### Work to be completed
Change every occurrence of "magnifier" to "magnifying glass" in the items below, and give the items again with everything else left as it is.

### Records for the exercise

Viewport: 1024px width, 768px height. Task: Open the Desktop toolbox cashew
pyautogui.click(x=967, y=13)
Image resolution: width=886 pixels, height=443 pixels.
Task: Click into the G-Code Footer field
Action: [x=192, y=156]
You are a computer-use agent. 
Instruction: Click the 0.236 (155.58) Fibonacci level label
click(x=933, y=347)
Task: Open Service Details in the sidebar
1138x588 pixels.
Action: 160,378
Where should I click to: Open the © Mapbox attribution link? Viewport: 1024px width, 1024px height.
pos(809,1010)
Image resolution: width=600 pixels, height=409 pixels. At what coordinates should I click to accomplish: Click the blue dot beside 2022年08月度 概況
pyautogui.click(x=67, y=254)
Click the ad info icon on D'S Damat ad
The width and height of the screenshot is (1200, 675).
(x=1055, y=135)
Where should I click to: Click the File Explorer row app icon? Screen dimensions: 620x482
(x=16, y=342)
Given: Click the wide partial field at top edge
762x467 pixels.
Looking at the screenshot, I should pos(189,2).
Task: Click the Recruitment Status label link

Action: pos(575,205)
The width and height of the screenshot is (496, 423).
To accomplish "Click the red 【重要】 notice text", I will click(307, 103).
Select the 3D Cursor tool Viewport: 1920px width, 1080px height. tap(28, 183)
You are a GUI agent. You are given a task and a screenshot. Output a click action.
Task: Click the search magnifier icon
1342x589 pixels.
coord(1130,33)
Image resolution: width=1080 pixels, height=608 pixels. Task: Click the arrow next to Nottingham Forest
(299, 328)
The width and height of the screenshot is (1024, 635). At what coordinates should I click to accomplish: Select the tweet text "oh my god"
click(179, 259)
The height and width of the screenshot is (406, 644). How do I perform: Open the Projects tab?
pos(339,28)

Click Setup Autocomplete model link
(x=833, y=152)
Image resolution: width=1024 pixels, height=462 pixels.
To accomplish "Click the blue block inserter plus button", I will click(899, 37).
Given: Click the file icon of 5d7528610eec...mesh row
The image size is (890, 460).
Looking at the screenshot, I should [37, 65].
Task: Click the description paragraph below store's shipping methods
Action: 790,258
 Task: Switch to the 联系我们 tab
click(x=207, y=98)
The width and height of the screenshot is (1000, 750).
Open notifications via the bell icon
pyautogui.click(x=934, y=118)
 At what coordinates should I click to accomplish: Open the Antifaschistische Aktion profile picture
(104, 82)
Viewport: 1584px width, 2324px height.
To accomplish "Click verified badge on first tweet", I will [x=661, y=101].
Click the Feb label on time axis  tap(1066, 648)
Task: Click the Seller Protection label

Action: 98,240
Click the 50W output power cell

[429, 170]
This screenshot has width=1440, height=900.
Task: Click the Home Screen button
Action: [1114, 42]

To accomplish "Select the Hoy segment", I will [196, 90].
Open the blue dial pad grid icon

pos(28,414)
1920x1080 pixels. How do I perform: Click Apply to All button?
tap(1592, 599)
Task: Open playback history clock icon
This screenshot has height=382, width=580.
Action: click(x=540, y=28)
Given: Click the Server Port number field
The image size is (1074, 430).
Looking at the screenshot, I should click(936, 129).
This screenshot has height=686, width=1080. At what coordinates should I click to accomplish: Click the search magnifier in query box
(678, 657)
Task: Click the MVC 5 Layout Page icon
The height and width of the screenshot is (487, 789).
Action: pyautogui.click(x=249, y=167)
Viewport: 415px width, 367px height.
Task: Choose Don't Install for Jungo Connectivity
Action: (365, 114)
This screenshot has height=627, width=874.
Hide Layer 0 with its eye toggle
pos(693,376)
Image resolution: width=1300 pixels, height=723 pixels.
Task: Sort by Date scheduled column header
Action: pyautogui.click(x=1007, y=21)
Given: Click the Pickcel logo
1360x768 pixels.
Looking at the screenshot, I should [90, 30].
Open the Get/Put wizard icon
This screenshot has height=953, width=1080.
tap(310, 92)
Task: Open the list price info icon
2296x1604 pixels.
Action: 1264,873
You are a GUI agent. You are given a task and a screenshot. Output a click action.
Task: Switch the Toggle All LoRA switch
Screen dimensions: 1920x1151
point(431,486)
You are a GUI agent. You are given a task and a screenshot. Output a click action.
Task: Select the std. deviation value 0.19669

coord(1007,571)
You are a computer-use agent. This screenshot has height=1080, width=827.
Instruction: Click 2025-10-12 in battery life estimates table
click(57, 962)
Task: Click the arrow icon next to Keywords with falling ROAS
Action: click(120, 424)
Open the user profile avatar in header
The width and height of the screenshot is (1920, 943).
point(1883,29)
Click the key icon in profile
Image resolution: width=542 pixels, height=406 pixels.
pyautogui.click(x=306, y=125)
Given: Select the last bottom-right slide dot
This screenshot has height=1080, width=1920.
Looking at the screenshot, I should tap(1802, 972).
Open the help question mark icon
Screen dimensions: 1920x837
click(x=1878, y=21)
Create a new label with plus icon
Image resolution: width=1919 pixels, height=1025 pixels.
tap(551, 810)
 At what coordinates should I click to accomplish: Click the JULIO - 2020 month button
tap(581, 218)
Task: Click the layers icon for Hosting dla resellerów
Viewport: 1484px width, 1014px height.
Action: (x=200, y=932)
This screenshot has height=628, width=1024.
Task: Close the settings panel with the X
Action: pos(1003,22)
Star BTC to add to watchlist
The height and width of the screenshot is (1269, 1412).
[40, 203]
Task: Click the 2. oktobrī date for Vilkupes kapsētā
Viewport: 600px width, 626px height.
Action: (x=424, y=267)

### Result of this task
Viewport: 1024px width, 768px height. Task: Open the Desktop toolbox cashew
pyautogui.click(x=967, y=13)
Image resolution: width=886 pixels, height=443 pixels.
Task: Click into the G-Code Footer field
Action: [x=192, y=156]
You are a computer-use agent. 
Instruction: Click the 0.236 (155.58) Fibonacci level label
click(x=933, y=347)
Task: Open Service Details in the sidebar
1138x588 pixels.
Action: 160,378
Where should I click to: Open the © Mapbox attribution link? Viewport: 1024px width, 1024px height.
pos(809,1010)
Image resolution: width=600 pixels, height=409 pixels. At what coordinates should I click to accomplish: Click the blue dot beside 2022年08月度 概況
pyautogui.click(x=67, y=254)
Click the ad info icon on D'S Damat ad
The width and height of the screenshot is (1200, 675).
(x=1055, y=135)
Where should I click to: Click the File Explorer row app icon? Screen dimensions: 620x482
(x=16, y=342)
Given: Click the wide partial field at top edge
762x467 pixels.
Looking at the screenshot, I should pos(189,2).
Task: Click the Recruitment Status label link

Action: pos(575,205)
The width and height of the screenshot is (496, 423).
To accomplish "Click the red 【重要】 notice text", I will click(307, 103).
Select the 3D Cursor tool Viewport: 1920px width, 1080px height. tap(28, 183)
You are a GUI agent. You are given a task and a screenshot. Output a click action.
Task: Click the search magnifying glass icon
1342x589 pixels.
coord(1130,33)
Image resolution: width=1080 pixels, height=608 pixels. Task: Click the arrow next to Nottingham Forest
(299, 328)
The width and height of the screenshot is (1024, 635). At what coordinates should I click to accomplish: Select the tweet text "oh my god"
click(179, 259)
The height and width of the screenshot is (406, 644). How do I perform: Open the Projects tab?
pos(339,28)

Click Setup Autocomplete model link
(x=833, y=152)
Image resolution: width=1024 pixels, height=462 pixels.
To accomplish "Click the blue block inserter plus button", I will click(899, 37).
Given: Click the file icon of 5d7528610eec...mesh row
The image size is (890, 460).
Looking at the screenshot, I should [37, 65].
Task: Click the description paragraph below store's shipping methods
Action: 790,258
 Task: Switch to the 联系我们 tab
click(x=207, y=98)
The width and height of the screenshot is (1000, 750).
Open notifications via the bell icon
pyautogui.click(x=934, y=118)
 At what coordinates should I click to accomplish: Open the Antifaschistische Aktion profile picture
(104, 82)
Viewport: 1584px width, 2324px height.
To accomplish "Click verified badge on first tweet", I will [x=661, y=101].
Click the Feb label on time axis  tap(1066, 648)
Task: Click the Seller Protection label

Action: 98,240
Click the 50W output power cell

[429, 170]
This screenshot has width=1440, height=900.
Task: Click the Home Screen button
Action: [1114, 42]

To accomplish "Select the Hoy segment", I will [196, 90].
Open the blue dial pad grid icon

pos(28,414)
1920x1080 pixels. How do I perform: Click Apply to All button?
tap(1592, 599)
Task: Open playback history clock icon
This screenshot has height=382, width=580.
Action: click(x=540, y=28)
Given: Click the Server Port number field
The image size is (1074, 430).
Looking at the screenshot, I should click(936, 129).
This screenshot has height=686, width=1080. At what coordinates should I click to accomplish: Click the search magnifying glass in query box
(678, 657)
Task: Click the MVC 5 Layout Page icon
The height and width of the screenshot is (487, 789).
Action: pyautogui.click(x=249, y=167)
Viewport: 415px width, 367px height.
Task: Choose Don't Install for Jungo Connectivity
Action: (365, 114)
This screenshot has height=627, width=874.
Hide Layer 0 with its eye toggle
pos(693,376)
Image resolution: width=1300 pixels, height=723 pixels.
Task: Sort by Date scheduled column header
Action: pyautogui.click(x=1007, y=21)
Given: Click the Pickcel logo
1360x768 pixels.
Looking at the screenshot, I should [90, 30].
Open the Get/Put wizard icon
This screenshot has height=953, width=1080.
tap(310, 92)
Task: Open the list price info icon
2296x1604 pixels.
Action: 1264,873
You are a GUI agent. You are given a task and a screenshot. Output a click action.
Task: Switch the Toggle All LoRA switch
Screen dimensions: 1920x1151
point(431,486)
You are a GUI agent. You are given a task and a screenshot. Output a click action.
Task: Select the std. deviation value 0.19669

coord(1007,571)
You are a computer-use agent. This screenshot has height=1080, width=827.
Instruction: Click 2025-10-12 in battery life estimates table
click(57, 962)
Task: Click the arrow icon next to Keywords with falling ROAS
Action: click(120, 424)
Open the user profile avatar in header
The width and height of the screenshot is (1920, 943).
point(1883,29)
Click the key icon in profile
Image resolution: width=542 pixels, height=406 pixels.
pyautogui.click(x=306, y=125)
Given: Select the last bottom-right slide dot
This screenshot has height=1080, width=1920.
Looking at the screenshot, I should tap(1802, 972).
Open the help question mark icon
Screen dimensions: 1920x837
click(x=1878, y=21)
Create a new label with plus icon
Image resolution: width=1919 pixels, height=1025 pixels.
tap(551, 810)
 At what coordinates should I click to accomplish: Click the JULIO - 2020 month button
tap(581, 218)
Task: Click the layers icon for Hosting dla resellerów
Viewport: 1484px width, 1014px height.
Action: (x=200, y=932)
This screenshot has height=628, width=1024.
Task: Close the settings panel with the X
Action: pos(1003,22)
Star BTC to add to watchlist
The height and width of the screenshot is (1269, 1412).
[40, 203]
Task: Click the 2. oktobrī date for Vilkupes kapsētā
Viewport: 600px width, 626px height.
Action: (x=424, y=267)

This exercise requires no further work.